Element lookup records
>>>

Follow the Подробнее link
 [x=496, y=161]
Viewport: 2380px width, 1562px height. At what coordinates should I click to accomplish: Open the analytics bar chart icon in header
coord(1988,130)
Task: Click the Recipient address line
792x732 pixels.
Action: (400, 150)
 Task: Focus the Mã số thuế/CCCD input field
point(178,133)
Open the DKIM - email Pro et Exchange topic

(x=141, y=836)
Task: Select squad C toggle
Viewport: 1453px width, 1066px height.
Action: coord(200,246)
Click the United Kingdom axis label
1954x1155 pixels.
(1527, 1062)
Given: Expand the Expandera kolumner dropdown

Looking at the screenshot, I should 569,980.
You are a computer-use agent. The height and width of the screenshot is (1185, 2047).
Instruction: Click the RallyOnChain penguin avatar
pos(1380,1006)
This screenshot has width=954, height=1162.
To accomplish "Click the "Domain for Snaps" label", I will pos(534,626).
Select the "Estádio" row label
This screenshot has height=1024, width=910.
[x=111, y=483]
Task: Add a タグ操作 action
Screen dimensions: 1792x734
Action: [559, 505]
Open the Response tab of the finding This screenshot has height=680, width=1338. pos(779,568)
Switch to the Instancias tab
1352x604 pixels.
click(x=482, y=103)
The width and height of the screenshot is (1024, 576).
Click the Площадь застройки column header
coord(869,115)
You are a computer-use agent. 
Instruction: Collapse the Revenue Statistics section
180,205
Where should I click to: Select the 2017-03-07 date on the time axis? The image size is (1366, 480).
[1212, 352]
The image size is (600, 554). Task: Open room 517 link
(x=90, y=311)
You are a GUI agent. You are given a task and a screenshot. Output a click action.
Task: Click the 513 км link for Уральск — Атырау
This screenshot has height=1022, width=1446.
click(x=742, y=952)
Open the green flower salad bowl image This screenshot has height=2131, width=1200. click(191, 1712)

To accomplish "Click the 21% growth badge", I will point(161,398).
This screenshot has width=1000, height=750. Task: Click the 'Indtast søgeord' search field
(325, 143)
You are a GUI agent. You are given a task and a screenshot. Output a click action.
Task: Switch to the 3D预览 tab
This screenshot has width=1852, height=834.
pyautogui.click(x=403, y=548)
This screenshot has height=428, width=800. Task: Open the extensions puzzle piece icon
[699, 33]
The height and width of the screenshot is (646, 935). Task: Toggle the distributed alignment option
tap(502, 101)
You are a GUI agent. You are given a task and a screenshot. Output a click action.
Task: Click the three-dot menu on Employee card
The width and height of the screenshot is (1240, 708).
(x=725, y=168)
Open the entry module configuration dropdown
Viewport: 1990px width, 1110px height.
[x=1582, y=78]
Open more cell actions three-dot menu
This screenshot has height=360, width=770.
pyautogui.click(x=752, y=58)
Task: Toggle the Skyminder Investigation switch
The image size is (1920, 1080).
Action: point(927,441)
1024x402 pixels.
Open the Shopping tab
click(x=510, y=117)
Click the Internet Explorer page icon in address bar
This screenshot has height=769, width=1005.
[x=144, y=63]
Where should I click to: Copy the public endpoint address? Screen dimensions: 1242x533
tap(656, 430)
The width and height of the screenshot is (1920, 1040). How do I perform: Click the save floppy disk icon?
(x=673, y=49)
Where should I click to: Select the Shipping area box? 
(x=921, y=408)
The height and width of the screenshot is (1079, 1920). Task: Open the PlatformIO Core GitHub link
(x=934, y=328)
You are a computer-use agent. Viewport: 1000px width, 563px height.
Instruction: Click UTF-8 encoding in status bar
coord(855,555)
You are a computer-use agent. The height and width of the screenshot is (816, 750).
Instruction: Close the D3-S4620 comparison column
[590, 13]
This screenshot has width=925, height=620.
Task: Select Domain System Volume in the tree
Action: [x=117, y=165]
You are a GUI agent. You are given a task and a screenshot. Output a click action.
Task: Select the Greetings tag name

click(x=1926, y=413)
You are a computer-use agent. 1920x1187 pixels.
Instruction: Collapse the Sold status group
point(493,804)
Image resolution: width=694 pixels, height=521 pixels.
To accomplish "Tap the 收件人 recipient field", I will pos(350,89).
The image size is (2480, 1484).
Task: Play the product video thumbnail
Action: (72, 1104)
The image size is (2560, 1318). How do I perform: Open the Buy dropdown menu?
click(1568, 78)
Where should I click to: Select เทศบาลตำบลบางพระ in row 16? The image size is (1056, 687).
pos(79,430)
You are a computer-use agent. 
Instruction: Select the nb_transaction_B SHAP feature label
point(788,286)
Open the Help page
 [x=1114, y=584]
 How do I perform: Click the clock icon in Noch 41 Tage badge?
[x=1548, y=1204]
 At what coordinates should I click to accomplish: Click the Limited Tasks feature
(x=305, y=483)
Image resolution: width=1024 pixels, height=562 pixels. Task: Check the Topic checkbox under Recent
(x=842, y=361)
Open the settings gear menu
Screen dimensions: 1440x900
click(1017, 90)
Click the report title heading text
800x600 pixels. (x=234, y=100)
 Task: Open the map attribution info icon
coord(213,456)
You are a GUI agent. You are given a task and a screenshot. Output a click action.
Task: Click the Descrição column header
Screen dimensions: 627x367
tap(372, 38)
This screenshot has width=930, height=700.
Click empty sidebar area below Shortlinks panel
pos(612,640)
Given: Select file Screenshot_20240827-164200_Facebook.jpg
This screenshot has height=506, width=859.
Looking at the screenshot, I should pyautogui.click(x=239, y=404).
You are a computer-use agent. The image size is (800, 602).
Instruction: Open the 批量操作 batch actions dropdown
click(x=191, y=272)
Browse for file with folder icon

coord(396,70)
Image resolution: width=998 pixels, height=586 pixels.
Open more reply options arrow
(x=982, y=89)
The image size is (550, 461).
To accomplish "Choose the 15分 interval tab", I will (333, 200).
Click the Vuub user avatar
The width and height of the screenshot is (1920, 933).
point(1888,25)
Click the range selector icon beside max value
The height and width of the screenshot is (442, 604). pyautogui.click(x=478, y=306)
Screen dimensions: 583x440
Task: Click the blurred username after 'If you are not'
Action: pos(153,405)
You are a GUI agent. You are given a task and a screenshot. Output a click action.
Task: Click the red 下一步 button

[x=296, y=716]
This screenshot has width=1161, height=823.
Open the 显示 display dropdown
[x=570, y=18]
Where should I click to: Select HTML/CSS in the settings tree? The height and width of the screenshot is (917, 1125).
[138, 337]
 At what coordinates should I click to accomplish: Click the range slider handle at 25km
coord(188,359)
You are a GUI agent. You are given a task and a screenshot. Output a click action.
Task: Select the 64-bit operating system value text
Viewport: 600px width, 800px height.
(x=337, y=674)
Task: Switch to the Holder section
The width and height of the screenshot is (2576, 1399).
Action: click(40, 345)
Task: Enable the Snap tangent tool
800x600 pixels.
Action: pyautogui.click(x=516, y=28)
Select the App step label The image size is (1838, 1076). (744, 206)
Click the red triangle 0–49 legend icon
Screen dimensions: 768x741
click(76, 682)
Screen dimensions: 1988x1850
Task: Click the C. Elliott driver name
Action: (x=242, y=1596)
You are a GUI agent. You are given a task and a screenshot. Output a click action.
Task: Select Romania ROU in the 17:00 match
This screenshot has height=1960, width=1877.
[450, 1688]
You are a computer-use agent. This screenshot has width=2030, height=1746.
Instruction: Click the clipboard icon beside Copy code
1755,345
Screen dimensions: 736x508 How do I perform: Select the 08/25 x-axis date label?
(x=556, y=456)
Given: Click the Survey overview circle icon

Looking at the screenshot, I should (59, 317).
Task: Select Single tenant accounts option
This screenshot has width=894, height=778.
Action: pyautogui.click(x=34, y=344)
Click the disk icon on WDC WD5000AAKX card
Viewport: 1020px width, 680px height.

<<<

Directions for this task
Reproduce every one of the entries above, word for word and in the same order.

Task response
Follow the Подробнее link
 [x=496, y=161]
Viewport: 2380px width, 1562px height. At what coordinates should I click to accomplish: Open the analytics bar chart icon in header
coord(1988,130)
Task: Click the Recipient address line
792x732 pixels.
Action: (400, 150)
 Task: Focus the Mã số thuế/CCCD input field
point(178,133)
Open the DKIM - email Pro et Exchange topic

(x=141, y=836)
Task: Select squad C toggle
Viewport: 1453px width, 1066px height.
Action: coord(200,246)
Click the United Kingdom axis label
1954x1155 pixels.
(1527, 1062)
Given: Expand the Expandera kolumner dropdown

Looking at the screenshot, I should 569,980.
You are a computer-use agent. The height and width of the screenshot is (1185, 2047).
Instruction: Click the RallyOnChain penguin avatar
pos(1380,1006)
This screenshot has width=954, height=1162.
To accomplish "Click the "Domain for Snaps" label", I will pos(534,626).
Select the "Estádio" row label
This screenshot has height=1024, width=910.
[x=111, y=483]
Task: Add a タグ操作 action
Screen dimensions: 1792x734
Action: [559, 505]
Open the Response tab of the finding This screenshot has height=680, width=1338. pos(779,568)
Switch to the Instancias tab
1352x604 pixels.
click(x=482, y=103)
The width and height of the screenshot is (1024, 576).
Click the Площадь застройки column header
coord(869,115)
You are a computer-use agent. 
Instruction: Collapse the Revenue Statistics section
180,205
Where should I click to: Select the 2017-03-07 date on the time axis? The image size is (1366, 480).
[1212, 352]
The image size is (600, 554). Task: Open room 517 link
(x=90, y=311)
You are a GUI agent. You are given a task and a screenshot. Output a click action.
Task: Click the 513 км link for Уральск — Атырау
This screenshot has height=1022, width=1446.
click(x=742, y=952)
Open the green flower salad bowl image This screenshot has height=2131, width=1200. click(191, 1712)

To accomplish "Click the 21% growth badge", I will point(161,398).
This screenshot has width=1000, height=750. Task: Click the 'Indtast søgeord' search field
(325, 143)
You are a GUI agent. You are given a task and a screenshot. Output a click action.
Task: Switch to the 3D预览 tab
This screenshot has width=1852, height=834.
pyautogui.click(x=403, y=548)
This screenshot has height=428, width=800. Task: Open the extensions puzzle piece icon
[699, 33]
The height and width of the screenshot is (646, 935). Task: Toggle the distributed alignment option
tap(502, 101)
You are a GUI agent. You are given a task and a screenshot. Output a click action.
Task: Click the three-dot menu on Employee card
The width and height of the screenshot is (1240, 708).
(x=725, y=168)
Open the entry module configuration dropdown
Viewport: 1990px width, 1110px height.
[x=1582, y=78]
Open more cell actions three-dot menu
This screenshot has height=360, width=770.
pyautogui.click(x=752, y=58)
Task: Toggle the Skyminder Investigation switch
The image size is (1920, 1080).
Action: point(927,441)
1024x402 pixels.
Open the Shopping tab
click(x=510, y=117)
Click the Internet Explorer page icon in address bar
This screenshot has height=769, width=1005.
[x=144, y=63]
Where should I click to: Copy the public endpoint address? Screen dimensions: 1242x533
tap(656, 430)
The width and height of the screenshot is (1920, 1040). How do I perform: Click the save floppy disk icon?
(x=673, y=49)
Where should I click to: Select the Shipping area box? 
(x=921, y=408)
The height and width of the screenshot is (1079, 1920). Task: Open the PlatformIO Core GitHub link
(x=934, y=328)
You are a computer-use agent. Viewport: 1000px width, 563px height.
Instruction: Click UTF-8 encoding in status bar
coord(855,555)
You are a computer-use agent. The height and width of the screenshot is (816, 750).
Instruction: Close the D3-S4620 comparison column
[590, 13]
This screenshot has width=925, height=620.
Task: Select Domain System Volume in the tree
Action: [x=117, y=165]
You are a GUI agent. You are given a task and a screenshot. Output a click action.
Task: Select the Greetings tag name

click(x=1926, y=413)
You are a computer-use agent. 1920x1187 pixels.
Instruction: Collapse the Sold status group
point(493,804)
Image resolution: width=694 pixels, height=521 pixels.
To accomplish "Tap the 收件人 recipient field", I will pos(350,89).
The image size is (2480, 1484).
Task: Play the product video thumbnail
Action: (72, 1104)
The image size is (2560, 1318). How do I perform: Open the Buy dropdown menu?
click(1568, 78)
Where should I click to: Select เทศบาลตำบลบางพระ in row 16? The image size is (1056, 687).
pos(79,430)
You are a computer-use agent. 
Instruction: Select the nb_transaction_B SHAP feature label
point(788,286)
Open the Help page
 [x=1114, y=584]
 How do I perform: Click the clock icon in Noch 41 Tage badge?
[x=1548, y=1204]
 At what coordinates should I click to accomplish: Click the Limited Tasks feature
(x=305, y=483)
Image resolution: width=1024 pixels, height=562 pixels. Task: Check the Topic checkbox under Recent
(x=842, y=361)
Open the settings gear menu
Screen dimensions: 1440x900
click(1017, 90)
Click the report title heading text
800x600 pixels. (x=234, y=100)
 Task: Open the map attribution info icon
coord(213,456)
You are a GUI agent. You are given a task and a screenshot. Output a click action.
Task: Click the Descrição column header
Screen dimensions: 627x367
tap(372, 38)
This screenshot has width=930, height=700.
Click empty sidebar area below Shortlinks panel
pos(612,640)
Given: Select file Screenshot_20240827-164200_Facebook.jpg
This screenshot has height=506, width=859.
Looking at the screenshot, I should pyautogui.click(x=239, y=404).
You are a computer-use agent. The image size is (800, 602).
Instruction: Open the 批量操作 batch actions dropdown
click(x=191, y=272)
Browse for file with folder icon

coord(396,70)
Image resolution: width=998 pixels, height=586 pixels.
Open more reply options arrow
(x=982, y=89)
The image size is (550, 461).
To accomplish "Choose the 15分 interval tab", I will (333, 200).
Click the Vuub user avatar
The width and height of the screenshot is (1920, 933).
point(1888,25)
Click the range selector icon beside max value
The height and width of the screenshot is (442, 604). pyautogui.click(x=478, y=306)
Screen dimensions: 583x440
Task: Click the blurred username after 'If you are not'
Action: pos(153,405)
You are a GUI agent. You are given a task and a screenshot. Output a click action.
Task: Click the red 下一步 button

[x=296, y=716]
This screenshot has width=1161, height=823.
Open the 显示 display dropdown
[x=570, y=18]
Where should I click to: Select HTML/CSS in the settings tree? The height and width of the screenshot is (917, 1125).
[138, 337]
 At what coordinates should I click to accomplish: Click the range slider handle at 25km
coord(188,359)
You are a GUI agent. You are given a task and a screenshot. Output a click action.
Task: Select the 64-bit operating system value text
Viewport: 600px width, 800px height.
(x=337, y=674)
Task: Switch to the Holder section
The width and height of the screenshot is (2576, 1399).
Action: click(40, 345)
Task: Enable the Snap tangent tool
800x600 pixels.
Action: pyautogui.click(x=516, y=28)
Select the App step label The image size is (1838, 1076). (744, 206)
Click the red triangle 0–49 legend icon
Screen dimensions: 768x741
click(76, 682)
Screen dimensions: 1988x1850
Task: Click the C. Elliott driver name
Action: (x=242, y=1596)
You are a GUI agent. You are given a task and a screenshot. Output a click action.
Task: Select Romania ROU in the 17:00 match
This screenshot has height=1960, width=1877.
[450, 1688]
You are a computer-use agent. This screenshot has width=2030, height=1746.
Instruction: Click the clipboard icon beside Copy code
1755,345
Screen dimensions: 736x508 How do I perform: Select the 08/25 x-axis date label?
(x=556, y=456)
Given: Click the Survey overview circle icon

Looking at the screenshot, I should (59, 317).
Task: Select Single tenant accounts option
This screenshot has width=894, height=778.
Action: pyautogui.click(x=34, y=344)
Click the disk icon on WDC WD5000AAKX card
Viewport: 1020px width, 680px height.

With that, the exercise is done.